Annual Darwin Day Lecture focuses on combating the ‘old boys’ clubs’ of science

Samantha Ruvolo, Staff Writer

Paleobotanist Ellen Currano gave the annual Darwin Day seminar, titled “Tales of Plant Evolution and Ecology Recorded by the Fossils Between the Coal Beds,” in Trout Auditorium on Feb. 23. Currano is a professor of paleobotany at the University of Wyoming and is also involved with the departments of botany, geology, and geophysics.

The Darwin Day seminar was organized and sponsored by the University’s departments of biology and geology, the David Burpee Chair in Plant Genetics & Research Chris Martine, and the University Lectureship Committee. The seminar was an event to honor Charles Darwin, who was born on Feb. 12, 1809. This year’s event has been an ongoing tradition at the University since 2009 and marks the celebration of Darwin’s 208th birthday.

Currano honored Darwin by discussing topics of evolution, mainly concerning coal mine fossils and the progress scientists have made with these studies. Specifically, she studies how fossil plants affect different ecosystems, which can lead to environmental stress and contribute to global warming.

“As a biology major, it’s inspirational to see what I learn in my classes come to life and people who are so passionate about science,” Cullen Jacuzzi ’20 said.

After highlighting her biological studies, Currano also explored the topic of women in science and offered suggestions on how to promote the male-dominated field to more women. Currano founded The Bearded Lady Project, which, according to the project’s website, is a “film and photographic project [celebrating] the work of female paleontologists and [highlighting] the challenges and obstacles they face.”

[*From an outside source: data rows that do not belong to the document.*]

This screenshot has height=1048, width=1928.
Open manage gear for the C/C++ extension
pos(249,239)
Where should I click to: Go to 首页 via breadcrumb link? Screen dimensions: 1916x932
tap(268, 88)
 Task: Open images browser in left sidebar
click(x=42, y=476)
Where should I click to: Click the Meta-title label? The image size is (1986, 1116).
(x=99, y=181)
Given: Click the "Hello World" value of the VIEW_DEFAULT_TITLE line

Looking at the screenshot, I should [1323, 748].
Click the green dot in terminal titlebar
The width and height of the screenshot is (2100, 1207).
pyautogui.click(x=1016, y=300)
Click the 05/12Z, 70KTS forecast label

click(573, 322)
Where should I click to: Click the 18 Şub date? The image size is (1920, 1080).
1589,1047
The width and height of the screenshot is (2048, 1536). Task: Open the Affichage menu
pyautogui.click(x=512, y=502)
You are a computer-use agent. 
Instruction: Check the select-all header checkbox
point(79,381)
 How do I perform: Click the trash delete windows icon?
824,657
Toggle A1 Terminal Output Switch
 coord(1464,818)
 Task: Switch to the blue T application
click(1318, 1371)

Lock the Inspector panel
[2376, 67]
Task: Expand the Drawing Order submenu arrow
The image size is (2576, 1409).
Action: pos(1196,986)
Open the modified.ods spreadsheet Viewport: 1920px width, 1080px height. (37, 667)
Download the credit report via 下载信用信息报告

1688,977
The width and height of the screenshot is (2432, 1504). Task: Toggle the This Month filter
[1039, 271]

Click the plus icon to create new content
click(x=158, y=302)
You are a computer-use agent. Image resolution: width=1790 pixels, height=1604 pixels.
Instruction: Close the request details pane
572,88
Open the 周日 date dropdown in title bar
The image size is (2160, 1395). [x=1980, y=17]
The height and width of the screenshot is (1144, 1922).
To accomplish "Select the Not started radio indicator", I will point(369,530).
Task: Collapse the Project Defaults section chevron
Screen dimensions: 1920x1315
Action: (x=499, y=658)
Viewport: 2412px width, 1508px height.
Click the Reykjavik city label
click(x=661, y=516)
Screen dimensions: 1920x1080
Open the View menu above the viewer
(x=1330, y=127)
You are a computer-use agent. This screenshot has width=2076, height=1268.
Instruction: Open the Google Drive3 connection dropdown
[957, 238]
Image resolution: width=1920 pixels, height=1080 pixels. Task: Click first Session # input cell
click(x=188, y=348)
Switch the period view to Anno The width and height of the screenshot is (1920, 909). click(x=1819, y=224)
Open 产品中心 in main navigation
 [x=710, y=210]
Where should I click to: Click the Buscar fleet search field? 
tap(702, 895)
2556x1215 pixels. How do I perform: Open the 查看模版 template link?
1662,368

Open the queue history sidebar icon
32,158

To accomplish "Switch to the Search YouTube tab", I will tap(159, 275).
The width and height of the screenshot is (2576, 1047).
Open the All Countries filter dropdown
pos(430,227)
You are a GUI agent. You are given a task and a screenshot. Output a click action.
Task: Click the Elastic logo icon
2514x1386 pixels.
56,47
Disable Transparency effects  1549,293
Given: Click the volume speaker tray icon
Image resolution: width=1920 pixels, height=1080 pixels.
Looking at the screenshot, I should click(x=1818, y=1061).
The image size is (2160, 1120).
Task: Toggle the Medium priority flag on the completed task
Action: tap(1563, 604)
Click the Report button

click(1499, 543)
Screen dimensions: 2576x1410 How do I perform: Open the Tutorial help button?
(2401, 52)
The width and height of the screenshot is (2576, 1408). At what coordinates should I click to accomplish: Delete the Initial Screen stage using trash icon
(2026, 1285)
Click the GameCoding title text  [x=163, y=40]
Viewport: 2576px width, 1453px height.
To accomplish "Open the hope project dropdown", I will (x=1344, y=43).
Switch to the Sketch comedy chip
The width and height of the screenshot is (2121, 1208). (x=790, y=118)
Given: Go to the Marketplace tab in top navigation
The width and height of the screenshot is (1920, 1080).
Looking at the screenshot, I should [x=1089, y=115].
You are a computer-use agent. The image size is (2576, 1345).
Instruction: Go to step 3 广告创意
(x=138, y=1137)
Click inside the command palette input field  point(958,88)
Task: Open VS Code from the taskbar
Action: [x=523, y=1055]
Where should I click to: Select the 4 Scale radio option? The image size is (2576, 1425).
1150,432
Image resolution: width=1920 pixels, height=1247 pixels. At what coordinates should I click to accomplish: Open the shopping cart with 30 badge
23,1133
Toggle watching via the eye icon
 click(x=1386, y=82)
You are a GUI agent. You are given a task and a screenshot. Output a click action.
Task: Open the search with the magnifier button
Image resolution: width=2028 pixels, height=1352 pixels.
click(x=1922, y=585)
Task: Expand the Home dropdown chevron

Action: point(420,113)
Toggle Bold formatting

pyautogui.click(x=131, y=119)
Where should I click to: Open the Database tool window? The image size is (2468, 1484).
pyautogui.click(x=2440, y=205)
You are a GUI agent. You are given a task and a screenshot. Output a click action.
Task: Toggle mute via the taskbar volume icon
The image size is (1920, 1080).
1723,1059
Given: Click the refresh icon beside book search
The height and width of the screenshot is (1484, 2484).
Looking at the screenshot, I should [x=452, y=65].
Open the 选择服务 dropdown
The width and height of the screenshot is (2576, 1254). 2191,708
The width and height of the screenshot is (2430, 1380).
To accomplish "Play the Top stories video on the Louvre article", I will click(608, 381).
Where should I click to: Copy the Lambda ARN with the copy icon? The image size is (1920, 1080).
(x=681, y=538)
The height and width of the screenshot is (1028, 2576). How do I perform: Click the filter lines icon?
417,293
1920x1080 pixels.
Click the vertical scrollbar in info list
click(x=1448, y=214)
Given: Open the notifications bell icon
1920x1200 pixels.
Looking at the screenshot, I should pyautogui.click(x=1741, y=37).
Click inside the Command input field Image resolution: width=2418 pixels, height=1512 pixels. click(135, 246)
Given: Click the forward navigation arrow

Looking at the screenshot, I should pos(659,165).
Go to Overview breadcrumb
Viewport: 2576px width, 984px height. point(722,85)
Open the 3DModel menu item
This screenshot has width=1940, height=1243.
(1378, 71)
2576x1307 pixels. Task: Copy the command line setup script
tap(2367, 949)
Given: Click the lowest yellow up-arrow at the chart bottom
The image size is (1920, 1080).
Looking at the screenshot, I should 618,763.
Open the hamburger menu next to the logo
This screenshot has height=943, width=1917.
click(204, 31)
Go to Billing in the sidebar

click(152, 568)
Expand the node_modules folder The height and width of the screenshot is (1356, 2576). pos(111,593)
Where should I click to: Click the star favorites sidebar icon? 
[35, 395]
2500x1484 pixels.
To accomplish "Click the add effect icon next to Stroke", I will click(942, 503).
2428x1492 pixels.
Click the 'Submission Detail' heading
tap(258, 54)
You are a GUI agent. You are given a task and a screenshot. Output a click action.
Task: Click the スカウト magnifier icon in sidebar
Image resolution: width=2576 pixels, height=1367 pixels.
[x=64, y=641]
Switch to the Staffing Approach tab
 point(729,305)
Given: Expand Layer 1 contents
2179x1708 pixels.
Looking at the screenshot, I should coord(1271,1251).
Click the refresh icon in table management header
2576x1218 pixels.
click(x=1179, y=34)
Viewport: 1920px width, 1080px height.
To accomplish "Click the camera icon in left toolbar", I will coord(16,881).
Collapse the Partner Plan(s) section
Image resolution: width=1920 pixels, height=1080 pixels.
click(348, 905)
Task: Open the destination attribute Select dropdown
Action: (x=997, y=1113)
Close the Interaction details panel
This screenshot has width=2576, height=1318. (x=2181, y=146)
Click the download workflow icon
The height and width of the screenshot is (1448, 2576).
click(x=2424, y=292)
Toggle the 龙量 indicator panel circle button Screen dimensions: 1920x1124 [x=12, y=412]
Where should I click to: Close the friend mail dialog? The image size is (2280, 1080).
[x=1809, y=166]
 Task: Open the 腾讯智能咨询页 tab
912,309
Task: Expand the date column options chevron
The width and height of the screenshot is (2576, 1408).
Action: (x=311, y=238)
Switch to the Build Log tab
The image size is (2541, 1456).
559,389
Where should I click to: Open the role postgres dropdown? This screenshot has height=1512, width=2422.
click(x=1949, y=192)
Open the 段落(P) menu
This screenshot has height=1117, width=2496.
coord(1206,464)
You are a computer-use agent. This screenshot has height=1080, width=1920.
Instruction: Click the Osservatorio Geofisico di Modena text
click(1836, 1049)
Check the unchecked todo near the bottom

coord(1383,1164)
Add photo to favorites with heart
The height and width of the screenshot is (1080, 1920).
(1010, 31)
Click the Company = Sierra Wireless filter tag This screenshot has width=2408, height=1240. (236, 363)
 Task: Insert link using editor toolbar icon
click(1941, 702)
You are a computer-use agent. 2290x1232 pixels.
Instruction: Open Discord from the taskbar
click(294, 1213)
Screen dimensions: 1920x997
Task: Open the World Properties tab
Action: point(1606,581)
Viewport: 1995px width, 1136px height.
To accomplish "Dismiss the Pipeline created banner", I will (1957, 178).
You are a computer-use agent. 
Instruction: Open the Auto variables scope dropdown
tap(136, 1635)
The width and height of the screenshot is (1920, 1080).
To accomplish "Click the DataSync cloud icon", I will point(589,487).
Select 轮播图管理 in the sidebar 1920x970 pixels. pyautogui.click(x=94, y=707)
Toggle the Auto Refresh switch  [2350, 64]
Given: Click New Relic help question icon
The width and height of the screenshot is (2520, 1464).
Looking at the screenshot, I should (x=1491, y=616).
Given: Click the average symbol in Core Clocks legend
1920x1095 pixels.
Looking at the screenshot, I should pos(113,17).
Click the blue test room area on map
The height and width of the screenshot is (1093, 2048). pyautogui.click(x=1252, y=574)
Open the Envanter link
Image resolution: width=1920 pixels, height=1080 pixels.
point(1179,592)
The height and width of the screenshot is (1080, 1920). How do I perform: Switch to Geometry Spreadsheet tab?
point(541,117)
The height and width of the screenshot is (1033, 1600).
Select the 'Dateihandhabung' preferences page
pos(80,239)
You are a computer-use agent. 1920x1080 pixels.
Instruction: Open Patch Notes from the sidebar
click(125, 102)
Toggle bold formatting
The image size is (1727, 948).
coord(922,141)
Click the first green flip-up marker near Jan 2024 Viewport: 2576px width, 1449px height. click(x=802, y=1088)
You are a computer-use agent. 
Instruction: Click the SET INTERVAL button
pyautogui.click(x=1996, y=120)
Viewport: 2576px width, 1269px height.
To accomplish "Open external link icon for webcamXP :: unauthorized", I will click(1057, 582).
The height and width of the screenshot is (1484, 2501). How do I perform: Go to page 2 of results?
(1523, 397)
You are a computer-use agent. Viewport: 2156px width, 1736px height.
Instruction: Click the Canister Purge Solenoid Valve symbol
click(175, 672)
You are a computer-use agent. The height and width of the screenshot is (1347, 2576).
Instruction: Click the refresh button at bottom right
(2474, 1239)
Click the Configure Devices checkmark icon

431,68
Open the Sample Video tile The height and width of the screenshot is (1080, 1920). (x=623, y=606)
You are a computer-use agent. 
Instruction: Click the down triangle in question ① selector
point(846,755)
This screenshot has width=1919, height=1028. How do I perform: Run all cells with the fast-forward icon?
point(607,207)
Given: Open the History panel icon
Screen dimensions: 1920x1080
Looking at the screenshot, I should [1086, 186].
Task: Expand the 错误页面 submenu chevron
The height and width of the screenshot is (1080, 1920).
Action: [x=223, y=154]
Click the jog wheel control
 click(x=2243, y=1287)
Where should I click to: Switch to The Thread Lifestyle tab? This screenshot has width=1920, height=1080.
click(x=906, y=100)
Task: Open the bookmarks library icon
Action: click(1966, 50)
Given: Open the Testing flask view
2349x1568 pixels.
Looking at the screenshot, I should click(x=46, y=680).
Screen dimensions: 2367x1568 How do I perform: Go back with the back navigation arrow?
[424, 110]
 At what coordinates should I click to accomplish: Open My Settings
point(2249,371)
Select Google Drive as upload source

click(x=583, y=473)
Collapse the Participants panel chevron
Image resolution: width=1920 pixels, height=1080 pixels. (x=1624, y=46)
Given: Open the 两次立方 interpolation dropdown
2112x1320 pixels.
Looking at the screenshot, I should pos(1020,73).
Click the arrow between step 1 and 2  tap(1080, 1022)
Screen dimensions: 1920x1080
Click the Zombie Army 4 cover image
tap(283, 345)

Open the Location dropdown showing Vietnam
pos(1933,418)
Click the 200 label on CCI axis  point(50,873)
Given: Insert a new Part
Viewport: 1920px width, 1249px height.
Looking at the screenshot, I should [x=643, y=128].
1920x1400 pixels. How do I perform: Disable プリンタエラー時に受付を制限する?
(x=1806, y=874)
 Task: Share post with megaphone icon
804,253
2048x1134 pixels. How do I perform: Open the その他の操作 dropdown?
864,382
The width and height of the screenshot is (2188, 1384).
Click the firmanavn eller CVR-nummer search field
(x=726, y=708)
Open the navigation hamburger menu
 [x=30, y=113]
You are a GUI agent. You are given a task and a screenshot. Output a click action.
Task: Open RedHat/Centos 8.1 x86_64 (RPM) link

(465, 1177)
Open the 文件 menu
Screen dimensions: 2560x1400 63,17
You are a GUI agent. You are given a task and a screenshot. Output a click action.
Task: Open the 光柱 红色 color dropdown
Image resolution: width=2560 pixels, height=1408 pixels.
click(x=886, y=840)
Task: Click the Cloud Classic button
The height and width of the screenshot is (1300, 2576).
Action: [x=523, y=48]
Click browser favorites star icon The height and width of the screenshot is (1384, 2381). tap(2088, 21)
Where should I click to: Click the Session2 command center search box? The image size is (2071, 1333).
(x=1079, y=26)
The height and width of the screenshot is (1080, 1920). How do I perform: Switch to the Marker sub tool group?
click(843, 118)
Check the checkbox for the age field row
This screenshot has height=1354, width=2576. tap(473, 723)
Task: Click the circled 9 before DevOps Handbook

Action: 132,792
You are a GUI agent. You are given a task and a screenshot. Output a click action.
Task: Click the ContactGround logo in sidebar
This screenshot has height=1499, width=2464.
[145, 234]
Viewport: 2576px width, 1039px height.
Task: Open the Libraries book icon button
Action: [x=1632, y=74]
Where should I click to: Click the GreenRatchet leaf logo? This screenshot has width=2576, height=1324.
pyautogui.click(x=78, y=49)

“Dr. Currano was able to balance her talk with equal amounts paleobotanical research and discourse about the value of women in science. For this reason I found her talk intriguing and encouraging,” environmental studies major Emma Frawley ’17 said. “I think that [her work is] especially powerful for women on Bucknell’s campus to hear; in part because most fields that women go into are like ‘old boy’s clubs,’ and in part because it helped generate a sense of shared importance among women in the room,” Frawley said.